Achieving gender balance among staff and giving Ethiopian women the chance to obtain gainful employment and the opportunity to pursue their dreams has long been a goal of Cordaid Ethiopia’s Country Director and women’s advocate, Akinyi Walender. 23-year old Huria Seid’s story not only attests to that, but also inspires other women to chase their dreams.
Huria Seid was born and raised in Addis Ababa. Her academic career began at Fiker Primary School and then Addis Ketema Preparatory School. She later attended Jimma University and Oromia State University where she earned two Bachelor of Science degrees in Midwifery and Business respectively.
Huria first learned about Cordaid through our internship programme, where we seek out potential interns through agreements with Ethiopian Universities. Huria was among several high achieving female students who were approached through her school department about the internship opportunity. After a successful application and recruitment process, Huria was offered a position as a public-based financing (PBF) intern, based in Addis Ababa. This was right around the beginning of the COVID-19 pandemic and classes were interrupted. The internship opportunity could not have come at a better time for Huria and she took it with both hands.
After successfully completing her internship in Addis Ababa, Huria returned to Jimma University to complete her final semester. Around the time that Huria completed her studies, the PBF health project in Jimma was scaling up, resulting in several job opportunities becoming available. She was offered a full-time job as an Assistant PBF Verification Officer. Within this function, Huria is responsible for verifying the performance of 134 health posts in Jimma as well as supporting community-based organizations (CBOs) with the community verification process.

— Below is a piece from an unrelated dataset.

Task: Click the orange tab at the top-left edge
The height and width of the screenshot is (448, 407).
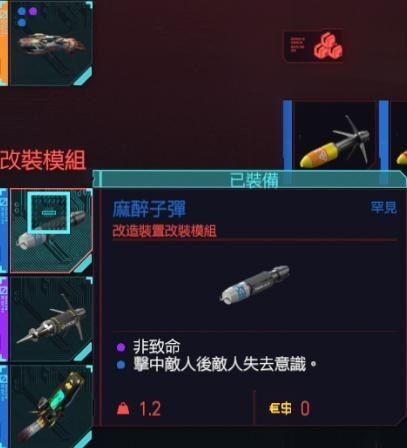Action: tap(4, 43)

Why did you want to be a PBF Assistant Verification Officer?
“I really do appreciate the project. As a health professional, I have been observing the gaps in the health system of my country and my community. This is my passion and I am fully invested in what this project is doing. I am not doing this for the money because I believe I am living out my life goals.”
“PBF is an approach my country should adopt more. Cordaid is doing good for my people, to have better health services.”
What do you enjoy most about your job?
“Going to the health facilities each month and seeing the progress that they have made with the help of the project gives me great joy. When you see something important that you have contributed to, it is very satisfying.” Huria enjoys working with her other colleagues at the Jimma field office, who she considers to be her friends, not just her co-workers.
What do you like most about working for Cordaid as an Organisation?
“The first thing that I noticed about Cordaid, is that there is absolutely no nepotism. When I first came to Cordaid for my written exam, I was about to go home. I thought that there is no way that I could join this organization because I do not have family that works there. I was with my brother, he held my hand and basically pushed me to the office. I’ve had experiences in the past where I was overlooked for opportunities because of this reason. So, I took the test and when I got the call back from Cordaid HR that I got the job, I could not believe it. I thought it was a prank. If it’s not nepotism, in some other organisations, it’s your gender, your ethnicity or religion. Because of these, you are likely to experience some sort of bias. At Cordaid, I did not experience that. You are accepted for who you are”. She further added about the importance of the PBF approach. “PBF is an approach that my country should adopt more. Cordaid is doing something good for my people, to have better health services. I studied health to help the society, so working for Cordaid goes with my passion.”
Where did your passion for Public Health come from?
“When I was in grade 10, I had straight A’s in the national exam and got a chance to join a public health institute in Ethiopia. This allowed me to see exactly what the institute is doing and get a glimpse into some of the issues surrounding public health. I was initially thinking about being a doctor, because my father has asthma. I wanted to help him. I later realised that my father is not the only one with health issues. There is someone else with a father, who has some other health issue. There is more than just asthma and I wanted to do something for the public. My future goal is to eventually to have my own NGO, supporting the Ethiopian health system. For now, I am learning in every aspect, from logistics, to project management and working in the field.”
“I studied health to help the society. Working for Cordaid goes with my passion.”
What do your family and friends think about your work as an Assistant PBF Verification Officer?
“My friends and family are so happy for me doing this job. First, my country has an unemployment problem thus they are just happy that I am employed. Secondly, because they are aware of the nepotism in a lot of companies, they believe that there is still hope because I got this job. Finally, they like that my work is closely related to my passion and what I studied in the university.”
What advice do you have for young girls when it comes to education and pursuing a career?
“I would like to tell women out there the only thing that will stop you from your dreams is you. You have to do everything within your power to accomplish your goals. Do not let others stop you; dream big, work hard for it, and you will have it.”